* **What to do**: In the records below, swap "The image size is" for "The screenshot size is" and leave everything else the same.
— BEGIN Records provided —
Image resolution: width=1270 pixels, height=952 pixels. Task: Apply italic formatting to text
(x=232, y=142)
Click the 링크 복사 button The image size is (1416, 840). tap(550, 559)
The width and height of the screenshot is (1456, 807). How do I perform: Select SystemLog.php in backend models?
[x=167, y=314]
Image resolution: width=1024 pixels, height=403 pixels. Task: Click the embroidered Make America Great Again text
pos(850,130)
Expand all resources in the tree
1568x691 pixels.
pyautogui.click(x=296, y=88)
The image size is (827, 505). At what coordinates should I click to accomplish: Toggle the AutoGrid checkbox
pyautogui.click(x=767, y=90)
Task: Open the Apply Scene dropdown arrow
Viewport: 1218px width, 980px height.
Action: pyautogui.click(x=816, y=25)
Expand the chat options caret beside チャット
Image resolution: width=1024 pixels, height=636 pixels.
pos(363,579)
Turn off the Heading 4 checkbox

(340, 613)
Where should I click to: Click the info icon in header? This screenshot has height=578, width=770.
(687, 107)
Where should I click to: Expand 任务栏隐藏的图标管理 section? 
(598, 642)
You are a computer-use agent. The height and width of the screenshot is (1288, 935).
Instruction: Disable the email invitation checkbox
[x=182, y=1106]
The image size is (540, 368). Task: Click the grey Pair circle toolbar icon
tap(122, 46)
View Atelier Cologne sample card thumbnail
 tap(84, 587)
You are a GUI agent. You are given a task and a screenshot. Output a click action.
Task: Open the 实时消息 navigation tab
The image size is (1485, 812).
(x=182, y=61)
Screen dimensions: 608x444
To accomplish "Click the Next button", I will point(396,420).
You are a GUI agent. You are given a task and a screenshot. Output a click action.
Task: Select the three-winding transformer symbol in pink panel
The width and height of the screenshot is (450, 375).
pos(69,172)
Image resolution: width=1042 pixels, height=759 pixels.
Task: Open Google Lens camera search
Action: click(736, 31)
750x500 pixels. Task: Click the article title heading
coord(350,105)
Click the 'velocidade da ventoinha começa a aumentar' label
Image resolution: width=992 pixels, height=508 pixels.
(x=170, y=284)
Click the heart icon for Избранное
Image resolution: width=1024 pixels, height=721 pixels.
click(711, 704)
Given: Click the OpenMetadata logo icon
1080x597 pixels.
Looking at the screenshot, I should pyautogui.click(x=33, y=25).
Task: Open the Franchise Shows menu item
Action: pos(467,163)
— END Records provided —
* **Complete answer**:
Image resolution: width=1270 pixels, height=952 pixels. Task: Apply italic formatting to text
(x=232, y=142)
Click the 링크 복사 button The screenshot size is (1416, 840). tap(550, 559)
The width and height of the screenshot is (1456, 807). How do I perform: Select SystemLog.php in backend models?
[x=167, y=314]
Image resolution: width=1024 pixels, height=403 pixels. Task: Click the embroidered Make America Great Again text
pos(850,130)
Expand all resources in the tree
1568x691 pixels.
pyautogui.click(x=296, y=88)
The screenshot size is (827, 505). At what coordinates should I click to accomplish: Toggle the AutoGrid checkbox
pyautogui.click(x=767, y=90)
Task: Open the Apply Scene dropdown arrow
Viewport: 1218px width, 980px height.
Action: pyautogui.click(x=816, y=25)
Expand the chat options caret beside チャット
Image resolution: width=1024 pixels, height=636 pixels.
pos(363,579)
Turn off the Heading 4 checkbox

(340, 613)
Where should I click to: Click the info icon in header? This screenshot has height=578, width=770.
(687, 107)
Where should I click to: Expand 任务栏隐藏的图标管理 section? 
(598, 642)
You are a computer-use agent. The height and width of the screenshot is (1288, 935).
Instruction: Disable the email invitation checkbox
[x=182, y=1106]
The screenshot size is (540, 368). Task: Click the grey Pair circle toolbar icon
tap(122, 46)
View Atelier Cologne sample card thumbnail
 tap(84, 587)
You are a GUI agent. You are given a task and a screenshot. Output a click action.
Task: Open the 实时消息 navigation tab
The screenshot size is (1485, 812).
(x=182, y=61)
Screen dimensions: 608x444
To accomplish "Click the Next button", I will point(396,420).
You are a GUI agent. You are given a task and a screenshot. Output a click action.
Task: Select the three-winding transformer symbol in pink panel
The width and height of the screenshot is (450, 375).
pos(69,172)
Image resolution: width=1042 pixels, height=759 pixels.
Task: Open Google Lens camera search
Action: click(736, 31)
750x500 pixels. Task: Click the article title heading
coord(350,105)
Click the 'velocidade da ventoinha começa a aumentar' label
Image resolution: width=992 pixels, height=508 pixels.
(x=170, y=284)
Click the heart icon for Избранное
Image resolution: width=1024 pixels, height=721 pixels.
click(711, 704)
Given: Click the OpenMetadata logo icon
1080x597 pixels.
Looking at the screenshot, I should pyautogui.click(x=33, y=25).
Task: Open the Franchise Shows menu item
Action: pos(467,163)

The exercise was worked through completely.